____ RECORDS TO PROCESS
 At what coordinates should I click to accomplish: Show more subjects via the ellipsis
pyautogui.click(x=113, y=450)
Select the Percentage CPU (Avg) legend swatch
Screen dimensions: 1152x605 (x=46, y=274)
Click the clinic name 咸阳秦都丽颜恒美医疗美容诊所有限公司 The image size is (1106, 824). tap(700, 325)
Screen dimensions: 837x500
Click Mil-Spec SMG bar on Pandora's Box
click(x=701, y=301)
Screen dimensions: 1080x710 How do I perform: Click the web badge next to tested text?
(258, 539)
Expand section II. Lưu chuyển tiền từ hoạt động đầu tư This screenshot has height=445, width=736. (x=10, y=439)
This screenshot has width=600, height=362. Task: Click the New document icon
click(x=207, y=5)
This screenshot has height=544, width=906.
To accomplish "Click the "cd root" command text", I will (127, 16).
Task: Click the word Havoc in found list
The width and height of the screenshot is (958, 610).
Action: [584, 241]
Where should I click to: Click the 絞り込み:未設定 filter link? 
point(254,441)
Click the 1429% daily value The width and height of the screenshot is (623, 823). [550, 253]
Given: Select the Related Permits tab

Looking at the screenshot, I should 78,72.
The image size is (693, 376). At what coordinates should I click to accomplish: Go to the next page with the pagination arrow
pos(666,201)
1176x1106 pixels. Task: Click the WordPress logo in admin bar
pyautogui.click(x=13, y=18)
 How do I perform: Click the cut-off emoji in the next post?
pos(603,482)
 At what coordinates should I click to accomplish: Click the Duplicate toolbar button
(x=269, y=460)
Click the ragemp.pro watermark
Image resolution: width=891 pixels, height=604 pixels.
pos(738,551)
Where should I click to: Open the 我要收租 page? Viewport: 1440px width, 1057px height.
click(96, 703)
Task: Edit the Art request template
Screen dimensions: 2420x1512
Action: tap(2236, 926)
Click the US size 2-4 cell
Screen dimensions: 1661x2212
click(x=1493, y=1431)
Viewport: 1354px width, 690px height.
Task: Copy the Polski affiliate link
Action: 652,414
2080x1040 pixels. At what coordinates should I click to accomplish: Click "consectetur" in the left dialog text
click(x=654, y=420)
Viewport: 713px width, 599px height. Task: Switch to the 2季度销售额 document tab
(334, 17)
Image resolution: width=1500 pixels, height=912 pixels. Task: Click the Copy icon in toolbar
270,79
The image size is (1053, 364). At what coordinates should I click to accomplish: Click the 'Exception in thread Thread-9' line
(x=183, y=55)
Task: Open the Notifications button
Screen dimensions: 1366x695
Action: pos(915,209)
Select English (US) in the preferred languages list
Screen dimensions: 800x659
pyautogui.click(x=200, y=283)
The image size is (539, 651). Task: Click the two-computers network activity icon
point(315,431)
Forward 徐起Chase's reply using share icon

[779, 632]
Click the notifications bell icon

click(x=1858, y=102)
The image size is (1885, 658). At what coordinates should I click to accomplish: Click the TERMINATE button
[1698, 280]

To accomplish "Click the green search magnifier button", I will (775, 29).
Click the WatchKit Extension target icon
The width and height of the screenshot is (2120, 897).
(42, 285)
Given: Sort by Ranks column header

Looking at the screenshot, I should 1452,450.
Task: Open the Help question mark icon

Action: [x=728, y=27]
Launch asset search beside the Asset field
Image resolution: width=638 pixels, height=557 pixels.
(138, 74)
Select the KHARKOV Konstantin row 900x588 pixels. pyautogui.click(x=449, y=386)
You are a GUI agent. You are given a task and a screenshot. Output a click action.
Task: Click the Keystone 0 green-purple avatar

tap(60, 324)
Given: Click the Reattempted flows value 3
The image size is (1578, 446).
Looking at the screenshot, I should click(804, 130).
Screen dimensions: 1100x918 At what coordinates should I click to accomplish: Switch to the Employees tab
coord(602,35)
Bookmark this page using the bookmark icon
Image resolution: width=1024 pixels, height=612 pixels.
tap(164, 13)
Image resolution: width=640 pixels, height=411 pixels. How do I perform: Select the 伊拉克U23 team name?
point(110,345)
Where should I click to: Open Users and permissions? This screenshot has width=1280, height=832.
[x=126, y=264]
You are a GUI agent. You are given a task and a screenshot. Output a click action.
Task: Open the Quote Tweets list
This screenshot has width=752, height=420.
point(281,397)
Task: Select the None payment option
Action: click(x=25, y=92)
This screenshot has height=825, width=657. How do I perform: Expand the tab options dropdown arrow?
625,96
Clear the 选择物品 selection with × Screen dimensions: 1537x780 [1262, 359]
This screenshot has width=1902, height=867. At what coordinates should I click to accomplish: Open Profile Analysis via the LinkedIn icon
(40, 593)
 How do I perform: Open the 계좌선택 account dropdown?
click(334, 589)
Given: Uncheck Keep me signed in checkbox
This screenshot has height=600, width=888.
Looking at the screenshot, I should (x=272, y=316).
________
= PROMPT =
Print each entry exactly as it appears above.

= THE ANSWER =
 At what coordinates should I click to accomplish: Show more subjects via the ellipsis
pyautogui.click(x=113, y=450)
Select the Percentage CPU (Avg) legend swatch
Screen dimensions: 1152x605 (x=46, y=274)
Click the clinic name 咸阳秦都丽颜恒美医疗美容诊所有限公司 The image size is (1106, 824). tap(700, 325)
Screen dimensions: 837x500
Click Mil-Spec SMG bar on Pandora's Box
click(x=701, y=301)
Screen dimensions: 1080x710 How do I perform: Click the web badge next to tested text?
(258, 539)
Expand section II. Lưu chuyển tiền từ hoạt động đầu tư This screenshot has height=445, width=736. (x=10, y=439)
This screenshot has width=600, height=362. Task: Click the New document icon
click(x=207, y=5)
This screenshot has height=544, width=906.
To accomplish "Click the "cd root" command text", I will (127, 16).
Task: Click the word Havoc in found list
The width and height of the screenshot is (958, 610).
Action: [584, 241]
Where should I click to: Click the 絞り込み:未設定 filter link? 
point(254,441)
Click the 1429% daily value The width and height of the screenshot is (623, 823). [550, 253]
Given: Select the Related Permits tab

Looking at the screenshot, I should 78,72.
The image size is (693, 376). At what coordinates should I click to accomplish: Go to the next page with the pagination arrow
pos(666,201)
1176x1106 pixels. Task: Click the WordPress logo in admin bar
pyautogui.click(x=13, y=18)
 How do I perform: Click the cut-off emoji in the next post?
pos(603,482)
 At what coordinates should I click to accomplish: Click the Duplicate toolbar button
(x=269, y=460)
Click the ragemp.pro watermark
Image resolution: width=891 pixels, height=604 pixels.
pos(738,551)
Where should I click to: Open the 我要收租 page? Viewport: 1440px width, 1057px height.
click(96, 703)
Task: Edit the Art request template
Screen dimensions: 2420x1512
Action: tap(2236, 926)
Click the US size 2-4 cell
Screen dimensions: 1661x2212
click(x=1493, y=1431)
Viewport: 1354px width, 690px height.
Task: Copy the Polski affiliate link
Action: 652,414
2080x1040 pixels. At what coordinates should I click to accomplish: Click "consectetur" in the left dialog text
click(x=654, y=420)
Viewport: 713px width, 599px height. Task: Switch to the 2季度销售额 document tab
(334, 17)
Image resolution: width=1500 pixels, height=912 pixels. Task: Click the Copy icon in toolbar
270,79
The image size is (1053, 364). At what coordinates should I click to accomplish: Click the 'Exception in thread Thread-9' line
(x=183, y=55)
Task: Open the Notifications button
Screen dimensions: 1366x695
Action: pos(915,209)
Select English (US) in the preferred languages list
Screen dimensions: 800x659
pyautogui.click(x=200, y=283)
The image size is (539, 651). Task: Click the two-computers network activity icon
point(315,431)
Forward 徐起Chase's reply using share icon

[779, 632]
Click the notifications bell icon

click(x=1858, y=102)
The image size is (1885, 658). At what coordinates should I click to accomplish: Click the TERMINATE button
[1698, 280]

To accomplish "Click the green search magnifier button", I will (775, 29).
Click the WatchKit Extension target icon
The width and height of the screenshot is (2120, 897).
(42, 285)
Given: Sort by Ranks column header

Looking at the screenshot, I should 1452,450.
Task: Open the Help question mark icon

Action: [x=728, y=27]
Launch asset search beside the Asset field
Image resolution: width=638 pixels, height=557 pixels.
(138, 74)
Select the KHARKOV Konstantin row 900x588 pixels. pyautogui.click(x=449, y=386)
You are a GUI agent. You are given a task and a screenshot. Output a click action.
Task: Click the Keystone 0 green-purple avatar

tap(60, 324)
Given: Click the Reattempted flows value 3
The image size is (1578, 446).
Looking at the screenshot, I should click(804, 130).
Screen dimensions: 1100x918 At what coordinates should I click to accomplish: Switch to the Employees tab
coord(602,35)
Bookmark this page using the bookmark icon
Image resolution: width=1024 pixels, height=612 pixels.
tap(164, 13)
Image resolution: width=640 pixels, height=411 pixels. How do I perform: Select the 伊拉克U23 team name?
point(110,345)
Where should I click to: Open Users and permissions? This screenshot has width=1280, height=832.
[x=126, y=264]
You are a GUI agent. You are given a task and a screenshot. Output a click action.
Task: Open the Quote Tweets list
This screenshot has width=752, height=420.
point(281,397)
Task: Select the None payment option
Action: click(x=25, y=92)
This screenshot has height=825, width=657. How do I perform: Expand the tab options dropdown arrow?
625,96
Clear the 选择物品 selection with × Screen dimensions: 1537x780 [1262, 359]
This screenshot has width=1902, height=867. At what coordinates should I click to accomplish: Open Profile Analysis via the LinkedIn icon
(40, 593)
 How do I perform: Open the 계좌선택 account dropdown?
click(334, 589)
Given: Uncheck Keep me signed in checkbox
This screenshot has height=600, width=888.
Looking at the screenshot, I should (x=272, y=316).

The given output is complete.